¡Dios nos libre ―es un decir― de caer en desgracia! De que se nos atribuya la impotencia y la derrota, la depravación o la debilidad. Porque es cierto el refrán: todo el mundo hace leña del árbol caído. Leña para la hoguera del sacrificio.
Empezar a caer genera la expectativa de que seguiremos cayendo; incluso a nosotros mismos, que siempre somos los más crueles aliados de la crueldad ajena. «Confieso que he vivido», cantó Neruda, y ya es mucho confesar: habrá quien se lo recrimine.

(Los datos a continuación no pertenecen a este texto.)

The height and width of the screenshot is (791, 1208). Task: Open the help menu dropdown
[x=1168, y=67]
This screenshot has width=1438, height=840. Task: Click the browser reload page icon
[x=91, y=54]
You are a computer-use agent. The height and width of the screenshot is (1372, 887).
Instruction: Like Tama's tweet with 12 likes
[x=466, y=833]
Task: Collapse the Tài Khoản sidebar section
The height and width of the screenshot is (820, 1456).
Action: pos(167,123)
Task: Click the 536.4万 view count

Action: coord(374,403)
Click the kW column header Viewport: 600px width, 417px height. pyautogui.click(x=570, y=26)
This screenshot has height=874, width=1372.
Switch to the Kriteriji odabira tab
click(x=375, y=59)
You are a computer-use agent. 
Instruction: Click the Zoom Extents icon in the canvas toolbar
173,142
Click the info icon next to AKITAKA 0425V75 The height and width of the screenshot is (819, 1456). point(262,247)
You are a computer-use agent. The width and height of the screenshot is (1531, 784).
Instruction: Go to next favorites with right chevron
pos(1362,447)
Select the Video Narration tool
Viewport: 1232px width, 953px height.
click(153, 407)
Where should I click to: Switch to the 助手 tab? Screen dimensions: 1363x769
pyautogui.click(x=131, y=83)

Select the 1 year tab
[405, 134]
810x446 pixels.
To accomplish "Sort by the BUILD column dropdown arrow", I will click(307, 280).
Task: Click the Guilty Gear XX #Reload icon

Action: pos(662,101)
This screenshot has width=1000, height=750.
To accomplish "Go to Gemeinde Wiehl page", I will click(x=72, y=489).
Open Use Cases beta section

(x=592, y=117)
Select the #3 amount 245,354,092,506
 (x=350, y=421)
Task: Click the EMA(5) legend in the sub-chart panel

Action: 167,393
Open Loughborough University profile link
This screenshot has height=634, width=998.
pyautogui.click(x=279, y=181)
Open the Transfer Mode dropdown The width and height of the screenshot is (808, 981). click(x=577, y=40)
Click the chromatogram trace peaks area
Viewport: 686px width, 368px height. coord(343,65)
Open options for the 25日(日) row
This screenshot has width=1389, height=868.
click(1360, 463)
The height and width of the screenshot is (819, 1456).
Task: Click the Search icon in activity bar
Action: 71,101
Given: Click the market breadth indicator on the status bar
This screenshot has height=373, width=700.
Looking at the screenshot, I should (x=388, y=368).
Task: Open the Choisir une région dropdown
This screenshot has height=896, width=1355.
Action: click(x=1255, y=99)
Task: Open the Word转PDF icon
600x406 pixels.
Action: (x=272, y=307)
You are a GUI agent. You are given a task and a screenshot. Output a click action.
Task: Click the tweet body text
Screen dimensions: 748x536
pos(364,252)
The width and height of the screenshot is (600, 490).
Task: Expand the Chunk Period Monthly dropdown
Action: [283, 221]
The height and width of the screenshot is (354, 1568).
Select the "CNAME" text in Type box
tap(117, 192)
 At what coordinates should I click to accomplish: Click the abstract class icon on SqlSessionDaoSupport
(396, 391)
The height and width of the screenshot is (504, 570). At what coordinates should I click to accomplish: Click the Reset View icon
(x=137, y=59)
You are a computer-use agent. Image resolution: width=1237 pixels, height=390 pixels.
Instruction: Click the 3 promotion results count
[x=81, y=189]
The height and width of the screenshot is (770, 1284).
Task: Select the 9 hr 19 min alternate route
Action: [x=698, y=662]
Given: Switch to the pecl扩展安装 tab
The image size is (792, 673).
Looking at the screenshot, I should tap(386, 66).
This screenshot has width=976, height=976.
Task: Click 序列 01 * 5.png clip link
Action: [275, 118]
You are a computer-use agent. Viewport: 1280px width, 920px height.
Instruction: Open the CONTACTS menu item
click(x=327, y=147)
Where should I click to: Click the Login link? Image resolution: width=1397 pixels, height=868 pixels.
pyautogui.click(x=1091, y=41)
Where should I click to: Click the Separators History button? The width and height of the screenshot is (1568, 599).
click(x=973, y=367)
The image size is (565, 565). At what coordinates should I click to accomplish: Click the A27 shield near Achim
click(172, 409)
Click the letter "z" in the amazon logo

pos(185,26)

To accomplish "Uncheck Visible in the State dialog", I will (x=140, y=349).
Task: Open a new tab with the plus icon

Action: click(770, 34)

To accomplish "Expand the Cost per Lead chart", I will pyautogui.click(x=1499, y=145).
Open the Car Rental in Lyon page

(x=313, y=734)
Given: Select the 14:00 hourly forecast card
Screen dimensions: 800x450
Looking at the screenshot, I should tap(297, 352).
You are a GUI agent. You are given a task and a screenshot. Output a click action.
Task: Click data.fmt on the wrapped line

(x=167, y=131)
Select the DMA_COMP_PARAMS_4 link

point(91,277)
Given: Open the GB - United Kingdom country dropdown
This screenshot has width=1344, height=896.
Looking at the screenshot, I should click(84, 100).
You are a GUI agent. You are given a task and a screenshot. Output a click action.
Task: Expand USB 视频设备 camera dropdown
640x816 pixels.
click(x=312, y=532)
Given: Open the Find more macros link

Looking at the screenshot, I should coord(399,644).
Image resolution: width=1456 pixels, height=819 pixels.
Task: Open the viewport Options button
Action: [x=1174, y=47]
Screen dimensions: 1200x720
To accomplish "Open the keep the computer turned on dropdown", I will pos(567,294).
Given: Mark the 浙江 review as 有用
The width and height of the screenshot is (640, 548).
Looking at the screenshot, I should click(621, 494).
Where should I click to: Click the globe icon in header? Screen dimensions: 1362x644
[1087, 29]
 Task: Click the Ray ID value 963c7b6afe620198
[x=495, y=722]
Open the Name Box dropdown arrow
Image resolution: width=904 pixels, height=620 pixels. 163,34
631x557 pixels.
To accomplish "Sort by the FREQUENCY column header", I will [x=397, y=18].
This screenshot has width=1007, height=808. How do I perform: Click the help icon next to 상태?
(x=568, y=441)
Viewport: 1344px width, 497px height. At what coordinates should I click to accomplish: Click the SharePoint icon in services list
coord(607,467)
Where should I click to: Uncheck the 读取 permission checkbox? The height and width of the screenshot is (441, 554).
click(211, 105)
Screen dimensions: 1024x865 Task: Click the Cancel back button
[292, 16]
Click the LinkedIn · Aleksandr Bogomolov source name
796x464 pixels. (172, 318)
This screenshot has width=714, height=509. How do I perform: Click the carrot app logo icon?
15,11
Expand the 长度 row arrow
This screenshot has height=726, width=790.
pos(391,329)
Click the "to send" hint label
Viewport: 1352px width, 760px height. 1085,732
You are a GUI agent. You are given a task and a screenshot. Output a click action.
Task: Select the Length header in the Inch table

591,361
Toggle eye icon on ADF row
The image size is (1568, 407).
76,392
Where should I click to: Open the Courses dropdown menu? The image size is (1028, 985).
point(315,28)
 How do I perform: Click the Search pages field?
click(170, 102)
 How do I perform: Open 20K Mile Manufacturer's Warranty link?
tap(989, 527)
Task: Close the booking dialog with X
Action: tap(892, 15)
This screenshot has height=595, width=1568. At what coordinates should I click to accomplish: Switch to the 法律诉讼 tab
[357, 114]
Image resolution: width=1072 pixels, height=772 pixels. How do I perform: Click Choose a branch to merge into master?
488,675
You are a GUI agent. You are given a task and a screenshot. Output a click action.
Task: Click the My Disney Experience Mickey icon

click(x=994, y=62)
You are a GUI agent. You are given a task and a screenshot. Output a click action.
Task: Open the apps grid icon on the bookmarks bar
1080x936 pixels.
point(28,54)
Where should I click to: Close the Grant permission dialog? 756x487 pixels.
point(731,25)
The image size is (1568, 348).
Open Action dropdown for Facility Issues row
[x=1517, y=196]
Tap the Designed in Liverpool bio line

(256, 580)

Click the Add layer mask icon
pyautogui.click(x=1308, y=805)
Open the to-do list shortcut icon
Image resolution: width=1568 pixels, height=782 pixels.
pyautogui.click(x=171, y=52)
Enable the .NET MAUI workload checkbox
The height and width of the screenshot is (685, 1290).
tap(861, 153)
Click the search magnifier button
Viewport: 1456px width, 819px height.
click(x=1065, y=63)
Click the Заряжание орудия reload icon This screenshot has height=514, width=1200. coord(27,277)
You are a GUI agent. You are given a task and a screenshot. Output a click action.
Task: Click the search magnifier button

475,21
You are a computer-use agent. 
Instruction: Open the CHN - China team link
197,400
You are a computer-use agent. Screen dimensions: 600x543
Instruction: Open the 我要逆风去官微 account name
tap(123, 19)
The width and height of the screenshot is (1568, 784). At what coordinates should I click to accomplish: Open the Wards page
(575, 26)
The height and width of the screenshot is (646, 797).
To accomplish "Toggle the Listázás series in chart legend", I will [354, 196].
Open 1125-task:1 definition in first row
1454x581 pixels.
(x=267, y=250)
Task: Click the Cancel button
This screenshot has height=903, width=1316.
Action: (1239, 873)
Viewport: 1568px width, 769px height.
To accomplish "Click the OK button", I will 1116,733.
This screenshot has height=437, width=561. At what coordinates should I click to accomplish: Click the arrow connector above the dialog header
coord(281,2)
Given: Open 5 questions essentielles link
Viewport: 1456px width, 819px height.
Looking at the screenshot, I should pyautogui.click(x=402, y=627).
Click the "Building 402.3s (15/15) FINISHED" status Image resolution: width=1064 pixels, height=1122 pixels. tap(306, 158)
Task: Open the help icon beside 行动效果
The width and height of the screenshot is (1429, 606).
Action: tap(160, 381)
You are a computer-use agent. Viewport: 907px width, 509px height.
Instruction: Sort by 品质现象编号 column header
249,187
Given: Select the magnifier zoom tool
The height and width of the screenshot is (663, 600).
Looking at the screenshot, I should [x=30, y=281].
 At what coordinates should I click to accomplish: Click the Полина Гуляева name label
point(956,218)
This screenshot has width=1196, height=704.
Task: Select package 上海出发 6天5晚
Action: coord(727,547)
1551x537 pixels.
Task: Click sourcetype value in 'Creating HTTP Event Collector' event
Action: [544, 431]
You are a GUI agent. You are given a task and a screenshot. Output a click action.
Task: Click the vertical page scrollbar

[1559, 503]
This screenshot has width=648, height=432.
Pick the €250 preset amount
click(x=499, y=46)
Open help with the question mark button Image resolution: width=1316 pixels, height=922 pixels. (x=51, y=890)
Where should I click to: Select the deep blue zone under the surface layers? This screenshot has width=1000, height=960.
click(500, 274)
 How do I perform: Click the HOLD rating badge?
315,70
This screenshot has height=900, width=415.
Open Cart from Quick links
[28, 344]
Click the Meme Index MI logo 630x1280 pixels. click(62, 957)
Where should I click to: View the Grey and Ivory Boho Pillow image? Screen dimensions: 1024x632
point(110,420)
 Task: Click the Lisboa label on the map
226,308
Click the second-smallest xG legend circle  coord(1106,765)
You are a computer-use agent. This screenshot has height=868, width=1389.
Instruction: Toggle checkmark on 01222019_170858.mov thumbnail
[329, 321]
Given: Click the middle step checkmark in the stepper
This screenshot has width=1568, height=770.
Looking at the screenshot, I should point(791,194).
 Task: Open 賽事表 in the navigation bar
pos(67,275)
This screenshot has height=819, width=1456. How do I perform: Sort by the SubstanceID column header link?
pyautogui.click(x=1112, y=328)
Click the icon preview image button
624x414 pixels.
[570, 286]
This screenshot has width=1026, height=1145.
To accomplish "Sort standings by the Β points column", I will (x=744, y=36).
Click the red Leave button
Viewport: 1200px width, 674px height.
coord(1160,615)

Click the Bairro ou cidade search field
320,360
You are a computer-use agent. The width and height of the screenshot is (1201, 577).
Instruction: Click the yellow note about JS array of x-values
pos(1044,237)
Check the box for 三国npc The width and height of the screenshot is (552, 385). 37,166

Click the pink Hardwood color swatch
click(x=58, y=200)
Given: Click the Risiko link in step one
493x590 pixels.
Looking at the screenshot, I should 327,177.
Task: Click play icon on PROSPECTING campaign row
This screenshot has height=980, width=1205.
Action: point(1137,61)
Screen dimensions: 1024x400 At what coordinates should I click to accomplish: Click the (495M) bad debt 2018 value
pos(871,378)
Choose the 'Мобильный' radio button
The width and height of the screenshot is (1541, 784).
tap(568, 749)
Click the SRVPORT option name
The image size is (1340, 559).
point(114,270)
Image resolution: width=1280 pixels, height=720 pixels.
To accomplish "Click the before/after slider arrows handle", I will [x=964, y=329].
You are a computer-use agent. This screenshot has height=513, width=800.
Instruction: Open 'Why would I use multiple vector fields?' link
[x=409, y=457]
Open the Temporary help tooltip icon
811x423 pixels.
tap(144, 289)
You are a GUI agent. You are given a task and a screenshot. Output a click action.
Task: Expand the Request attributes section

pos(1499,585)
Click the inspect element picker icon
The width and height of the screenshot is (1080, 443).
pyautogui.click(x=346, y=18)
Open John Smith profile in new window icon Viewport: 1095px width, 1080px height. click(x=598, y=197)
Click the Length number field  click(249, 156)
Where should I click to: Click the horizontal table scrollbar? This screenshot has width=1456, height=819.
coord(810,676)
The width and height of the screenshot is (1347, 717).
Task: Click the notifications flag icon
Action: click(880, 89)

Cuando uno es señalado, cuando es relegado a los arrabales de la tribu, pocos serán los que no encuentren razones para su rechazo, los que no se lo cuenten a alguien, escandalizados, empezando por «¡Quién hubiera dicho…!» y acabando por «Si ya lo decía yo…» Todo se puede justificar cuando ya está consagrado. Los Evangelios aciertan en esto: no hay como tirar piedras para sentirse libre de pecado. Así que el pecador oficial nos redime por un instante, hace que nos sintamos libres de las maldades que ponemos en él. Lo explica Girard: los chivos expiatorios renuevan y refuerzan el pacto social, pues nada une más que un enemigo común.
No es extraño que nos aterrorice ser señalados o estigmatizados: no porque lo merezcamos ―¿quién no lo merece?―, sino porque pronto acabará pareciéndolo.